Please Stop Spitting!
Dear Stop Spitting,
UGH. Toddlers, amirite?! Listen, I love toddlers. Well, I love other people’s toddlers, I should say. No amount of money in the whole world would get me to go down THAT particular road again, no ma’am. But there is no human on the planet as funny, sweet, infuriating, and brutally honest as a toddler. We used to call my youngest the Sourpatch Kid, because she was equal parts sour and sweet and it was sort of a crapshoot what you were going to get on any given day. BUT, that being said, I’m not entirely convinced that what you’re dealing with should be chalked up to typical toddler behavior. Pull up a seat, let’s talk food, and see if we can’t get to the bottom of your toddler spitting out her food.
So, babies are born with certain reflexes, like the ability to suck. You put a nipple in their mouth, they (usually) know exactly what to do with it, although it may take some work to perfect it. But once they start eating solid foods, they have to literally learn how to eat. Their gag reflex has to relax, and their thrust reflex has to calm down. For some babies, this happens easily around 4-6 months of age. For other babies, it can be a months-long process. You mention that feeding has always been a struggle, so you probably understand that in more ways than you care to!
But here’s the thing: babies don’t magically start eating well when they become toddlers. Sometimes, feeding issues can follow little ones into the toddler years. Add to that the totally developmentally-normal habit of refusing new foods and/or textures, and it can become a real cluster.
I don’t think your little girl is spitting out food because she wants to drive you mad. I think she may be responding to tastes or textures that she either doesn’t like (yet) or feel unfamiliar in her mouth. You have to remember, to a toddler, unfamiliar equals bad or dangerous.
She may not be able to chew the food, or she may not think she can swallow it. Or she just flat-out does not like it, which is also a very likely possibility. It sounds like it’s just new or unfamiliar foods and textures she’s spitting out, because she chews and eats foods she likes just fine. So I’m guessing we have a case of food refusal here. Luckily, with some patience, you can move past this! But notice how I said … patience.

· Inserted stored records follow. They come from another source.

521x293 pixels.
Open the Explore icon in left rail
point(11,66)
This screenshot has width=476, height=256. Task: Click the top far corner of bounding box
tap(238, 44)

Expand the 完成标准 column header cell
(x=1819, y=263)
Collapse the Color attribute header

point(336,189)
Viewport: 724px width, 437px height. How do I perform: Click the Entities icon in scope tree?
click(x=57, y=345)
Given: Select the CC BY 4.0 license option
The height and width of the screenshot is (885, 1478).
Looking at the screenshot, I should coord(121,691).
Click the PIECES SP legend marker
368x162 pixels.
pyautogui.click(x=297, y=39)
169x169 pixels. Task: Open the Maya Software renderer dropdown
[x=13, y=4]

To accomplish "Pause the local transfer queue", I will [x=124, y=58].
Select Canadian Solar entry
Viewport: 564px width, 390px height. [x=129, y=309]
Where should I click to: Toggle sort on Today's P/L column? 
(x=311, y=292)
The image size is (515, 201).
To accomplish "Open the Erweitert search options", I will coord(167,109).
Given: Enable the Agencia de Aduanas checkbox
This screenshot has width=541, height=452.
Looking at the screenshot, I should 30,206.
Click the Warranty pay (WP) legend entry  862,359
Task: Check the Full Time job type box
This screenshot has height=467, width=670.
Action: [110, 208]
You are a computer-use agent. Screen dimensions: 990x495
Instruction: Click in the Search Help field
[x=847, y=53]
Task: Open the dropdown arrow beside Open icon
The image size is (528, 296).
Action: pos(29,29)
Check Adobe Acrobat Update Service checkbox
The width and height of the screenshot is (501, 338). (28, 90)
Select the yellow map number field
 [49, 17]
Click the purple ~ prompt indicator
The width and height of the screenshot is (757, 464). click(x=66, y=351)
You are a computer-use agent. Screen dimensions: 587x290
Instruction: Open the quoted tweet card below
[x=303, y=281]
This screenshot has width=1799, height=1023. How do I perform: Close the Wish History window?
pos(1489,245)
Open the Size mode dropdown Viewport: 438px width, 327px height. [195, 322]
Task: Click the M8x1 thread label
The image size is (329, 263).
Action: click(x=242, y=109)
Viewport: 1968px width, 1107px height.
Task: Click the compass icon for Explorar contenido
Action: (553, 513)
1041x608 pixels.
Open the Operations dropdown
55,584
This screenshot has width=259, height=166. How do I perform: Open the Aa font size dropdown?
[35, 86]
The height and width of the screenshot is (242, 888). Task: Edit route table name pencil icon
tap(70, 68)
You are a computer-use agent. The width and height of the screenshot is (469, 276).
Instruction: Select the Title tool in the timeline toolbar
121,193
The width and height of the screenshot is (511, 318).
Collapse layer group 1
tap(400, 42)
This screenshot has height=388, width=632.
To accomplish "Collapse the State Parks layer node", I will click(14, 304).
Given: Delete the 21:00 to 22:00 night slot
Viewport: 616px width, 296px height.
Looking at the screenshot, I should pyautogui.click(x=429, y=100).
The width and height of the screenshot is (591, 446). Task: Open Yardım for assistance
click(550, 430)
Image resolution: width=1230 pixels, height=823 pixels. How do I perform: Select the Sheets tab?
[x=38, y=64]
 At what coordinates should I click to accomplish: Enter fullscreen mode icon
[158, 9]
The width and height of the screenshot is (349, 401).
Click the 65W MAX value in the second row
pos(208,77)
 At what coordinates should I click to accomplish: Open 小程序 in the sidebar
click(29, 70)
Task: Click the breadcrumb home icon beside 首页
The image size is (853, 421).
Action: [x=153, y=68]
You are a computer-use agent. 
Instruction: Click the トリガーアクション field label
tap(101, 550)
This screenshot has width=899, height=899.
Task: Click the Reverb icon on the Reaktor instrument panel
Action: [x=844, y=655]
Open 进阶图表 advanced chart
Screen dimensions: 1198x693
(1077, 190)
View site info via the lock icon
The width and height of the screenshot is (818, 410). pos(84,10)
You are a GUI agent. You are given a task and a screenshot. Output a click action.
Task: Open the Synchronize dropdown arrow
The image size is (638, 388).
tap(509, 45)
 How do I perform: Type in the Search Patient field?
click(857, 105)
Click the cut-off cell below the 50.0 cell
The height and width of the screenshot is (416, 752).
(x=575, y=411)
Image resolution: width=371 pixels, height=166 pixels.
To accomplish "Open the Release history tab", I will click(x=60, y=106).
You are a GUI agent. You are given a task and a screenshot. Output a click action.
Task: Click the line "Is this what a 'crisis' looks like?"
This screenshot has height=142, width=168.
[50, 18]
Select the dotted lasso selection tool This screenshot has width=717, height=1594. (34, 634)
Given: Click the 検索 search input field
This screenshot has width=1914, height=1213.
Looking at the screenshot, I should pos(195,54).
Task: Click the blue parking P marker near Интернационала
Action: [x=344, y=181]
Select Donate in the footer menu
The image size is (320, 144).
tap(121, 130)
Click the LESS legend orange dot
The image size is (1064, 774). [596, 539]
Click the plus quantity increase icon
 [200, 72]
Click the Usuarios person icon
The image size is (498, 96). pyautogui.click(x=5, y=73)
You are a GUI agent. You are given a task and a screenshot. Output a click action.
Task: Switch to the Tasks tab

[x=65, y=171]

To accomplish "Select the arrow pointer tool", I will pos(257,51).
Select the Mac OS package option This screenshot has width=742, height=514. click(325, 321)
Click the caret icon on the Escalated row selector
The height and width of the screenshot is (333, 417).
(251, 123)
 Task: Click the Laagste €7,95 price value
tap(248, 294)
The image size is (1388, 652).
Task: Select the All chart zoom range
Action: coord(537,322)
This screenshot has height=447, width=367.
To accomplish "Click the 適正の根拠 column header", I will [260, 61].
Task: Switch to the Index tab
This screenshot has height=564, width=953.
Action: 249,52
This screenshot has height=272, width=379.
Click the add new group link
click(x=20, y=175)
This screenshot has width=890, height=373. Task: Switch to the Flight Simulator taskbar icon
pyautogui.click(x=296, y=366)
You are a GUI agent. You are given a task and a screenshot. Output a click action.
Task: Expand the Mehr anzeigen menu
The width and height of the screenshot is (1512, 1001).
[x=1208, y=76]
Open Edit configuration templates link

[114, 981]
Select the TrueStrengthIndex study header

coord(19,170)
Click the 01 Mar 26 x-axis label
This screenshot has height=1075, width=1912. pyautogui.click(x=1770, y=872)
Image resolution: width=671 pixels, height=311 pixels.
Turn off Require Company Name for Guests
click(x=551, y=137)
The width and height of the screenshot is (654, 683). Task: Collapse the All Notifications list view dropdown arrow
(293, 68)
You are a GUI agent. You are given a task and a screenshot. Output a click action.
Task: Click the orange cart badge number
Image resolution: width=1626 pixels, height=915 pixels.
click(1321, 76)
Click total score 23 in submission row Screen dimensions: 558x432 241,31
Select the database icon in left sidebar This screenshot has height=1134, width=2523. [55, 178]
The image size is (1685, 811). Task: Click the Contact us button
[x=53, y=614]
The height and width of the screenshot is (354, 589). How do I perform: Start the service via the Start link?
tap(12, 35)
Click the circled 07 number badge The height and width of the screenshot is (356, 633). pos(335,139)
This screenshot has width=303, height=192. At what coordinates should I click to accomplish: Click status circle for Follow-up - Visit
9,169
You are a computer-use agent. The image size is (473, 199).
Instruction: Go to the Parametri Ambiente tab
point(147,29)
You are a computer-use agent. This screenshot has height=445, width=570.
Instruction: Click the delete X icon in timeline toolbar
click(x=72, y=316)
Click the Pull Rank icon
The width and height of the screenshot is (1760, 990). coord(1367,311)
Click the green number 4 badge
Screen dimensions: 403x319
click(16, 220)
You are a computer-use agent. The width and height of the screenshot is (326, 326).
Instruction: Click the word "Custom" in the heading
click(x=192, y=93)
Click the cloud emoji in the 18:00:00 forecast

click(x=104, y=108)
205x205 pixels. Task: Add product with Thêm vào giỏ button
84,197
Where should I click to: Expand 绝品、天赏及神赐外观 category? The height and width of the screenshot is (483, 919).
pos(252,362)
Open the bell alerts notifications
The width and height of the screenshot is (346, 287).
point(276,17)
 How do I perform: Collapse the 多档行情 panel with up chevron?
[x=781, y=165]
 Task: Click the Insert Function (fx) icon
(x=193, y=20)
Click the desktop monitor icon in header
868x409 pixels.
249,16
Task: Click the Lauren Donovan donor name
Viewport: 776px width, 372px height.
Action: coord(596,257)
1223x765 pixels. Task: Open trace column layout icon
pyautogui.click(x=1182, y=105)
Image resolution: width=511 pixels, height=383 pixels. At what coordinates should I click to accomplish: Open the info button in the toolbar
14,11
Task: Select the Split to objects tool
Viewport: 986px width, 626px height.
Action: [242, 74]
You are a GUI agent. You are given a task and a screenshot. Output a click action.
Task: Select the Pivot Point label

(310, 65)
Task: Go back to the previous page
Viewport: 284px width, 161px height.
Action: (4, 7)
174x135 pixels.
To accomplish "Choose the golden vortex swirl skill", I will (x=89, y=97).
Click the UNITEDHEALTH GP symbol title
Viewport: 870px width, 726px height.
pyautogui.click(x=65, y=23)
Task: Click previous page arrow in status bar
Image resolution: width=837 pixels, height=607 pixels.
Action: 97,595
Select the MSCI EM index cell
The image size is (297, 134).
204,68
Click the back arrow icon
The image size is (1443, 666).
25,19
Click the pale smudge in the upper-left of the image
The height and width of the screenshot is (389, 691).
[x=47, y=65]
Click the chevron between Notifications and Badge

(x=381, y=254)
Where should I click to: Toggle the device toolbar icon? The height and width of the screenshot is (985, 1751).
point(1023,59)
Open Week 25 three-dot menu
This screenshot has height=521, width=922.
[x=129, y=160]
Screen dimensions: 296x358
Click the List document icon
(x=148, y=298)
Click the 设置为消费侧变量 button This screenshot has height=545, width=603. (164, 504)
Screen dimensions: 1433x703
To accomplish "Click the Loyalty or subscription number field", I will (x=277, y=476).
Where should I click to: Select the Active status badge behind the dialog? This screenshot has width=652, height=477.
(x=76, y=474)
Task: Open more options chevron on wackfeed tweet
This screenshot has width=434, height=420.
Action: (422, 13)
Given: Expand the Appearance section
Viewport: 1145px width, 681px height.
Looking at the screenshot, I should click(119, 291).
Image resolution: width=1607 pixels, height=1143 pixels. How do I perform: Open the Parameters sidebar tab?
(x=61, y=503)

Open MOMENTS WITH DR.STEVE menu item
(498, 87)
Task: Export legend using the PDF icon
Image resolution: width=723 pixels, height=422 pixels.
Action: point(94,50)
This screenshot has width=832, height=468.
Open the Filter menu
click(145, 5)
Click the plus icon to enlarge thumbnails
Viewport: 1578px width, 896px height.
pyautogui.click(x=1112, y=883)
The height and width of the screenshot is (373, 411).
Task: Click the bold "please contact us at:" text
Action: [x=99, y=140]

Toddlers will eat dirt and food they find in their car seat, so it’s sort of wild they won’t eat, like, peas. But whaddaya gonna do, you know? It can take kids as many as 10-15 tries of a food before they actually decide, “Hey! This isn’t so bad!”. And I don’t mean 10-15 bites in one meal – I mean 10-15 different occasions of trying a food. So, ya gotta do what you gotta do – just keep offering her new foods and textures. Cut their food into very small bites, and offer the new food or texture first. Give her a chance to taste it, get a good mouthfeel, and if she spits it out, don’t react! Just move on to the next food. She clearly has some foods she likes, so include those in her meals so you know she’s getting enough to eat.
But at every meal, offer one new food for every fav food on her plate. Keep offering her the same foods over and over again (remember, small bites, as she still might have some feeding issues that depend on her stage of development). After you’ve tried a certain food 10-15 times, and she still refuses it, just move on. Don’t discipline her, don’t get frustrated. There are SO many foods she can try, and I promise you, she will start to like some of them.
She’s not spitting the food out because she’s misbehaving: she’s doing it because she doesn’t like it right now or isn’t able to handle it just yet. That’s fine and so totally normal. The hardest part is being patient and not losing it when meal time becomes a battle, I know. But believe me when I say this is but the tip of the iceberg when it comes to toddler behaviors we could really do without.